• **DATA**
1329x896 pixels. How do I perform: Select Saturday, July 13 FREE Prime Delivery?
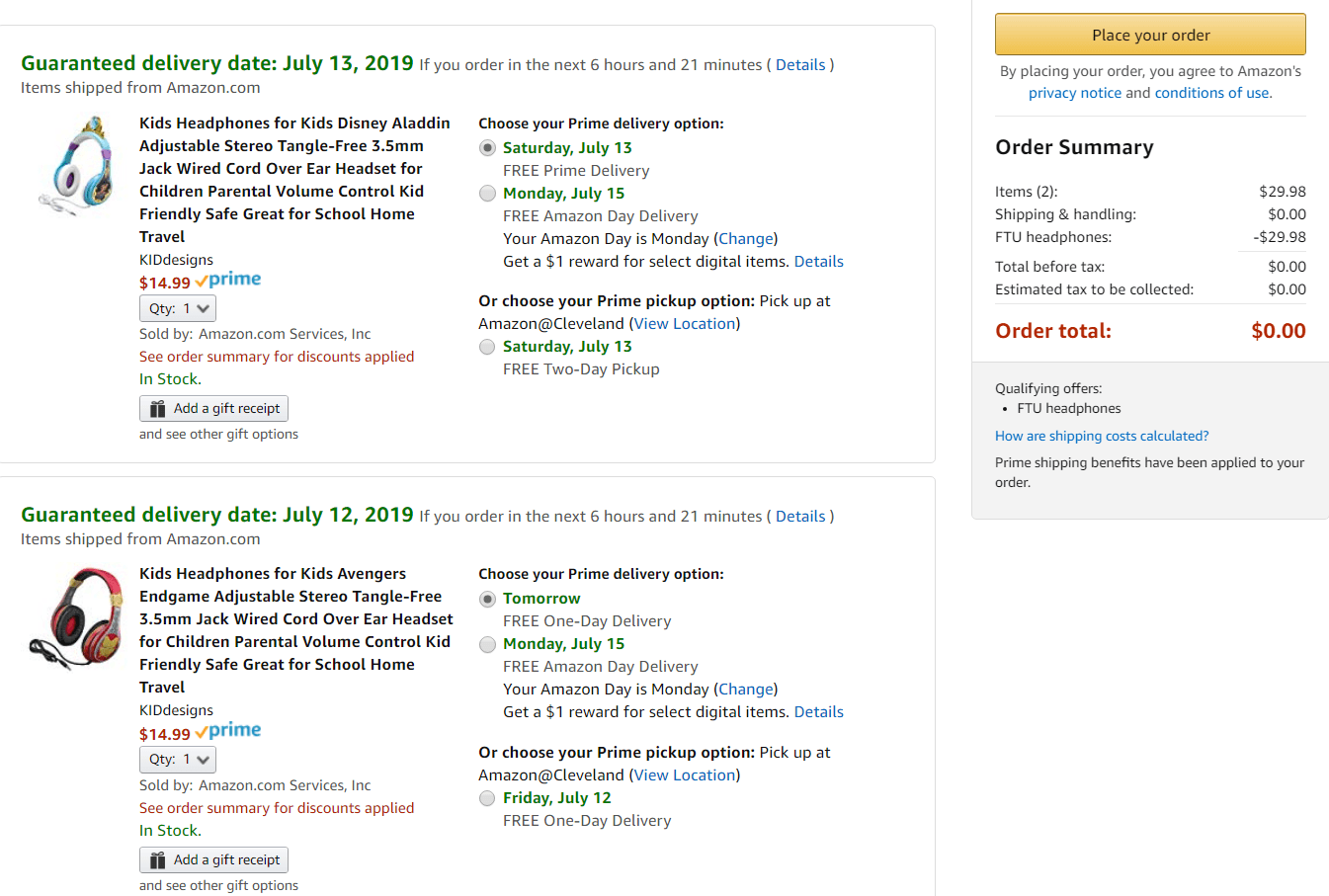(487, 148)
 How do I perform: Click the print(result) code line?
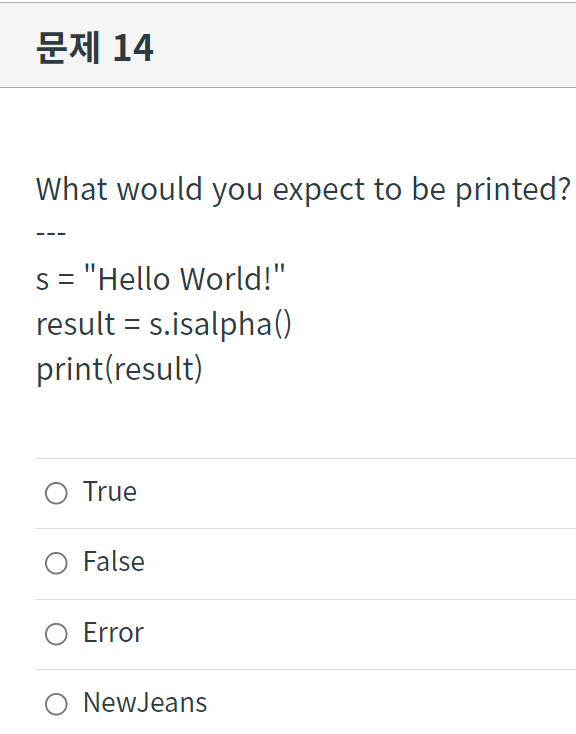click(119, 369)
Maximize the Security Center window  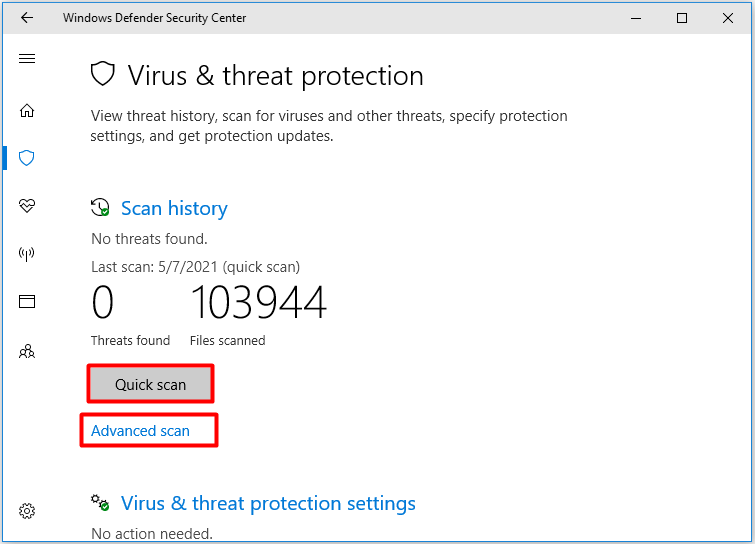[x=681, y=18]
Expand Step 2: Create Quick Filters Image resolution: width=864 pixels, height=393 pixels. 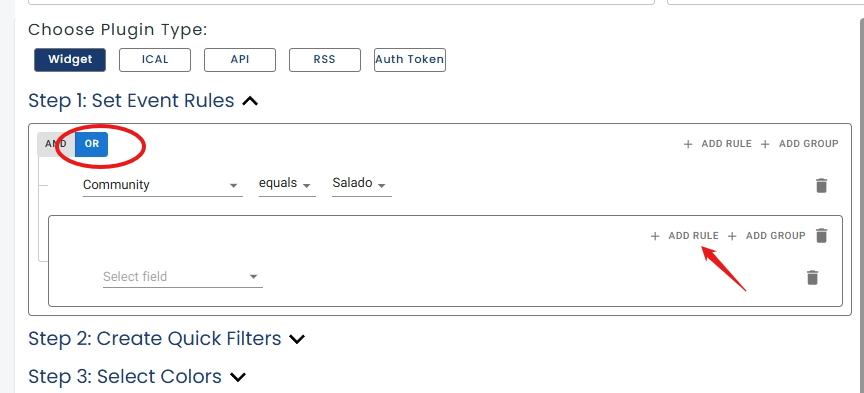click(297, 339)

---

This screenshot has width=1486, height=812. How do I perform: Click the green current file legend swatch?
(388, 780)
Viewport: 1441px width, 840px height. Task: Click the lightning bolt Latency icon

• **WORK REQUEST**
Exactly the lines above from the one with "This screenshot has" to the one with "Viewport: 1441px width, 840px", both included, are to be quoted; leave the rest out.

• **WRITTEN SOLUTION**
This screenshot has width=1486, height=812. How do I perform: Click the green current file legend swatch?
(388, 780)
Viewport: 1441px width, 840px height. Task: Click the lightning bolt Latency icon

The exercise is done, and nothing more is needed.